Après 2002, Lionel Jospin n’a eu de cesse d’expliquer qu’il avait été victime de la dispersion infantile des forces de gauche sans laquelle il aurait été qualifié pour le second tour de la présidentielle, face à Jacques Chirac. C’est à peu de choses prêt le raisonnement que tient aujourd’hui Nicolas Sarkozy. Son Chevènement – son obsession – s’appelle Bayrou. Son bourreau s’appelle Le Pen – Marine et non plus Jean-Marie. Mais au fond le mécanisme qu’il juge responsable de sa défaite est assez comparable. Le bilan était bon. Le candidat était affûté et, au final, il s’en est fallu de très peu pour que le résultat ne soit pas ce qu’il aurait dû être. Éternelle thèse de l’accident de parcours dont on mesure aisément ce sur quoi elle débouche : une réparation inéluctable – normale ! – dès lors que l’unité, hier rompue, aura été rétablie et que les yeux des électeurs auront été dessillés face à trop de mensonges, chiraquiens dans un cas et hollandais dans l’autre.

Pour reconquérir l’opinion, Lionel Jospin estimait également qu’il suffirait qu’il fasse le lien entre ce qu’il avait fait lorsqu’il était à Matignon et ce qu’il se promettait de poursuivre, une fois installé à l’Élysée. Sa cohérence – grand mot jospiniste ! – il voulait l’établir en prenant de la hauteur, loin des contingences du combat politicien. Ce fut l’objet d’un livre publié en 2005 et intitulé, en toute modestie, «Le monde comme que je le vois». Parce qu’il est redevenu chef de parti, Nicolas Sarkozy ne peut autant s’extraire de l’actualité la plus chaude. Mais pour tourner la page et surtout en écrire une nouvelle, c’est à l’évidence ce chemin qu’il entend à son tour explorer dans la définition d’un sarkozysme présidentiel à la fois fidèle à ce qu’il fut et conforme aux exigences de l’heure.

Dans cette stratégie du retour gagnant, le point aveugle est finalement identique. Tirer trop court ou trop loin, c’est commettre une même erreur de réglage. D’un côté, on explique à l’électeur infidèle qu’il n’a pas d’autre choix que de reconnaitre sur son erreur de jugement, de l’autre, on veut lui faire comprendre que son champion se fait désormais un honneur d’être encore moins malléable qu’auparavant. La seule concession qu’on admet est précisément de ne plus en faire. Le changement, c’est de reprendre, en mieux, le fil là où il a été provisoirement rompu. Derrière tout cela, il y a une dénégation absolue. Pour oublier la défaite, il suffit d’en effacer le souvenir en la transformant en une péripétie dans un film aux allures de saga où le héros, au milieu des obstacles, rebondit de branches en branches. Il peut bien perdre une bataille mais son destin reste de gagner la guerre.
┄┄┄┄┄┄┄┄┄┄┄┄┄┄┄┄┄┄┄┄
# Exercices à faire
a – D'après l'extrait, en quelle année paraît le livre de Lionel Jospin ?
b – Recopiez, s'il vous plaît, tout ce qui va de « Pour reconquérir l’opinion, Lionel » jusqu'à « exigences de l’heure. » dans l'extrait.
La liste placée ci-dessous n'est d'aucune utilité ici.

# Données
┄┄┄┄┄┄┄┄┄┄┄┄┄┄┄┄┄┄┄┄
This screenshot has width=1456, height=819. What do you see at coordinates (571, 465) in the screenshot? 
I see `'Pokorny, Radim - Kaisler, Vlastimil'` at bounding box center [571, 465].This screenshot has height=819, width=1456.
┄┄┄┄┄┄┄┄┄┄┄┄┄┄┄┄┄┄┄┄
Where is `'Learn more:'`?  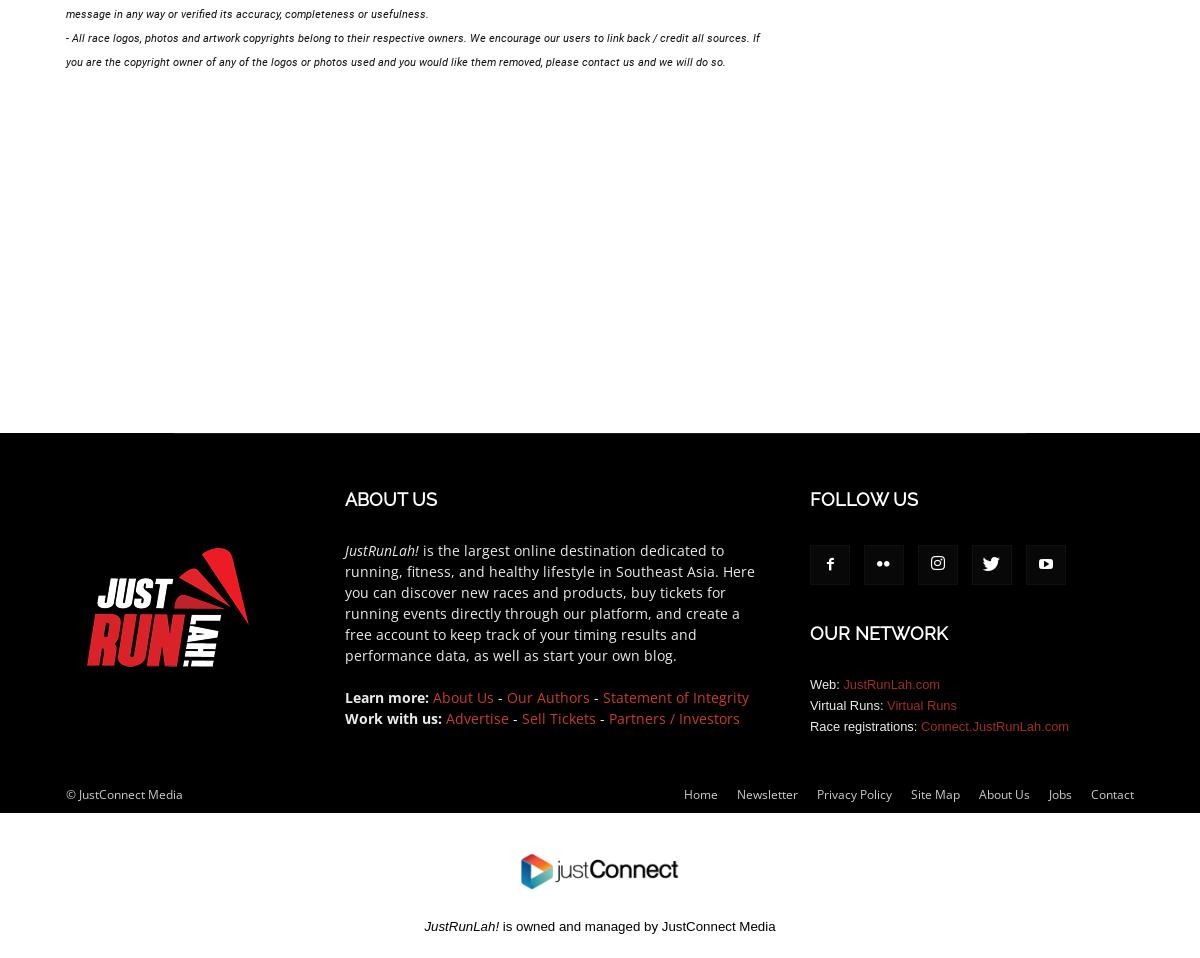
┄┄┄┄┄┄┄┄┄┄┄┄┄┄┄┄┄┄┄┄
# Corrigé
a – En 2005.

b –
Pour reconquérir l’opinion, Lionel Jospin estimait également qu’il suffirait qu’il fasse le lien entre ce qu’il avait fait lorsqu’il était à Matignon et ce qu’il se promettait de poursuivre, une fois installé à l’Élysée. Sa cohérence – grand mot jospiniste ! – il voulait l’établir en prenant de la hauteur, loin des contingences du combat politicien. Ce fut l’objet d’un livre publié en 2005 et intitulé, en toute modestie, «Le monde comme que je le vois». Parce qu’il est redevenu chef de parti, Nicolas Sarkozy ne peut autant s’extraire de l’actualité la plus chaude. Mais pour tourner la page et surtout en écrire une nouvelle, c’est à l’évidence ce chemin qu’il entend à son tour explorer dans la définition d’un sarkozysme présidentiel à la fois fidèle à ce qu’il fut et conforme aux exigences de l’heure.